§ **INPUT DATA**
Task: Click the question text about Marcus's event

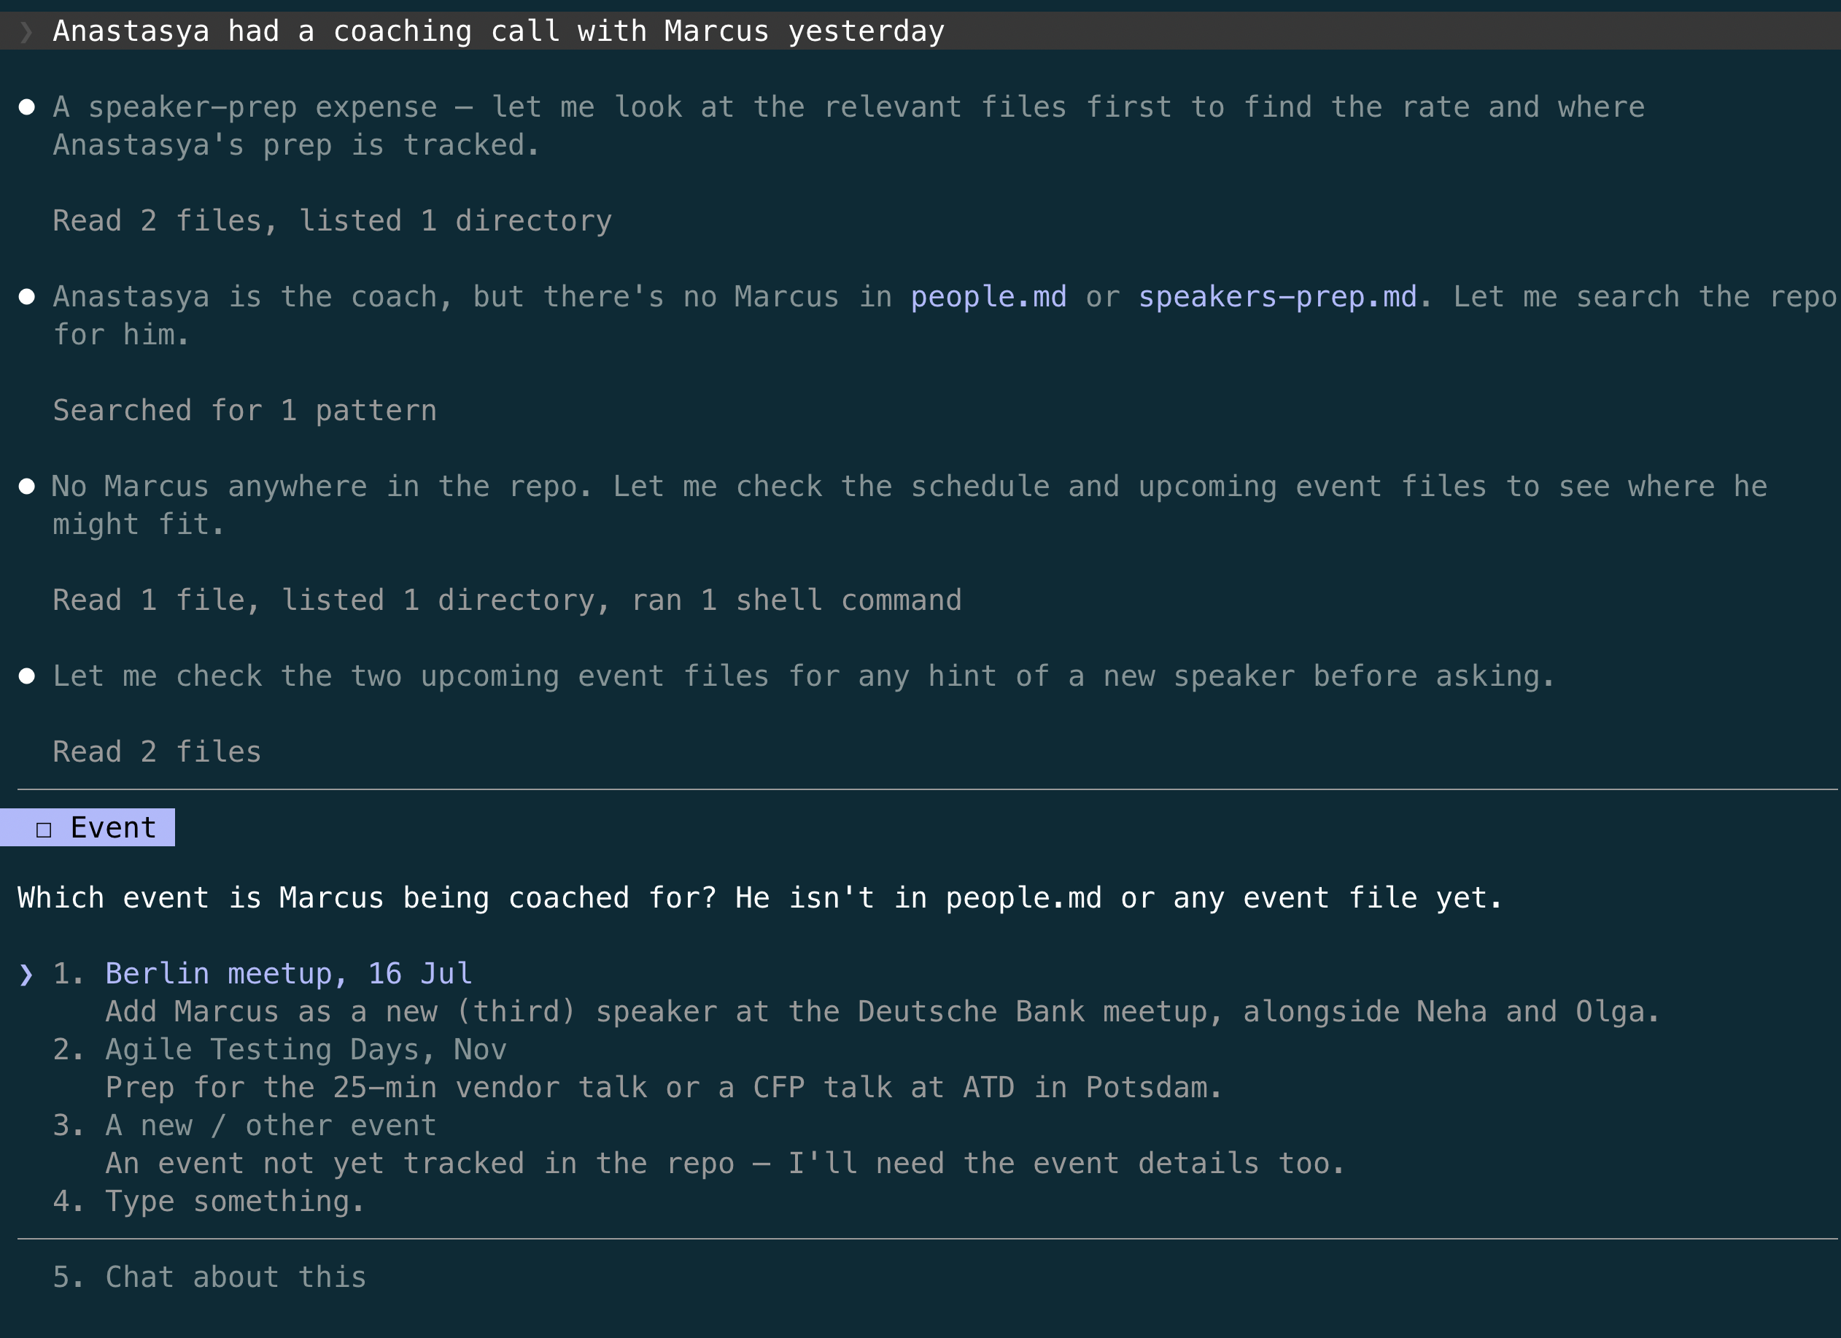Action: click(760, 898)
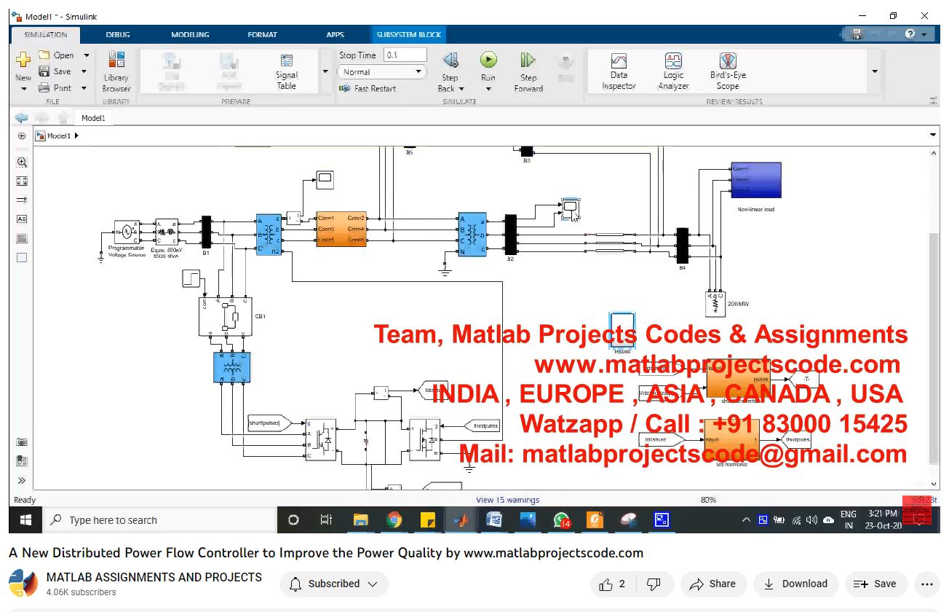Click Zoom tool in left palette

coord(22,162)
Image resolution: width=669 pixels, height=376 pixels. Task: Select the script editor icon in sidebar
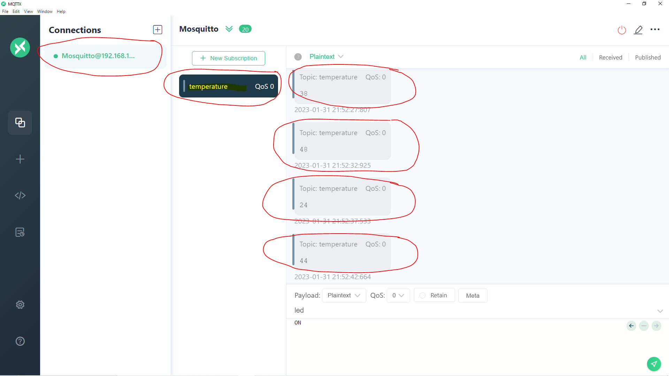20,196
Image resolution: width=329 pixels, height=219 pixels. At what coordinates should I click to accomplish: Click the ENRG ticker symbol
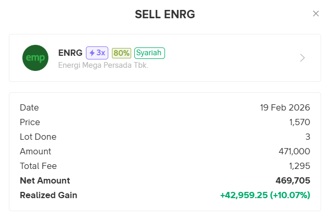[x=70, y=53]
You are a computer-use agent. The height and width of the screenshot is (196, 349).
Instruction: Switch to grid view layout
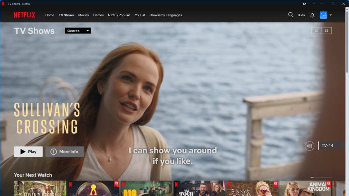coord(326,31)
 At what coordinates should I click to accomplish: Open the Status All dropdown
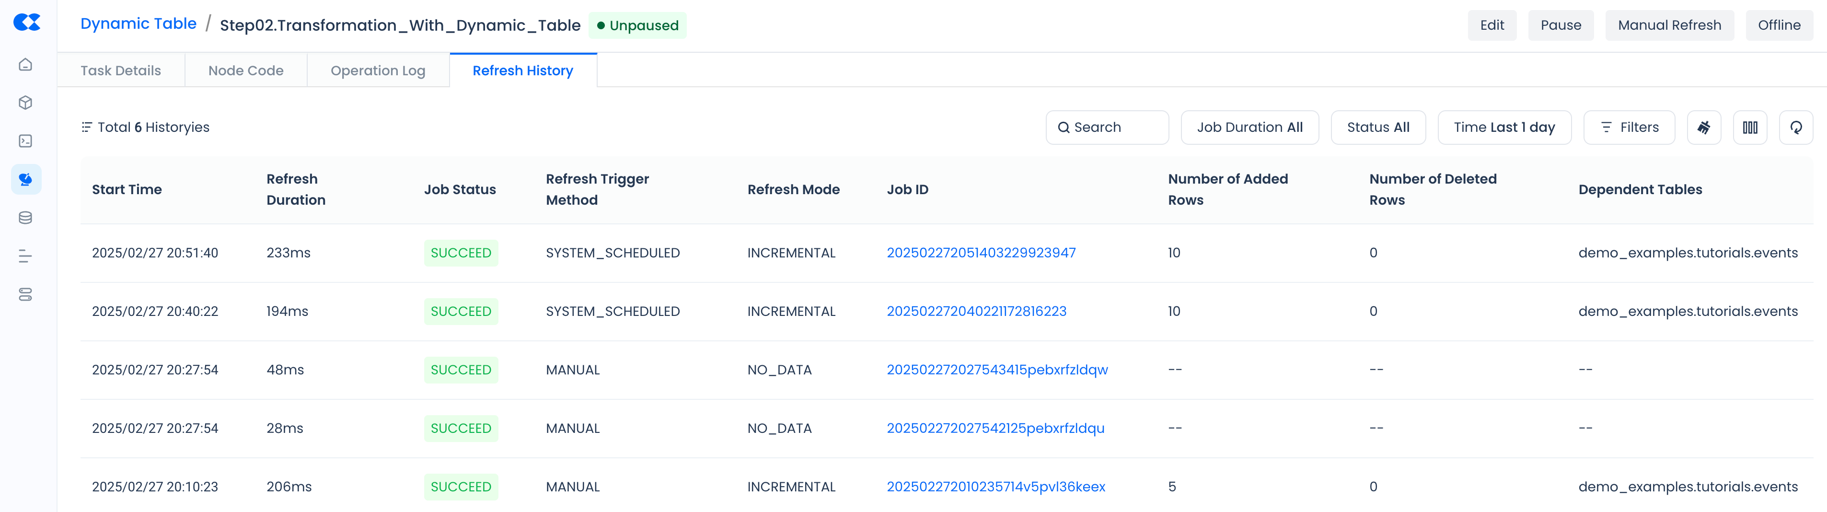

§ **EXERCISE DESCRIPTION**
Print all of the data exactly, and do not carry over any pictures.

§ **YOUR RESPONSE**
Task: Click the question text about Marcus's event

Action: click(760, 898)
Click Zoom tool in left palette

coord(22,162)
Image resolution: width=669 pixels, height=376 pixels. Task: Select the script editor icon in sidebar
20,196
Image resolution: width=329 pixels, height=219 pixels. At what coordinates should I click to accomplish: Click the ENRG ticker symbol
[x=70, y=53]
You are a computer-use agent. The height and width of the screenshot is (196, 349).
Instruction: Switch to grid view layout
coord(326,31)
 At what coordinates should I click to accomplish: Open the Status All dropdown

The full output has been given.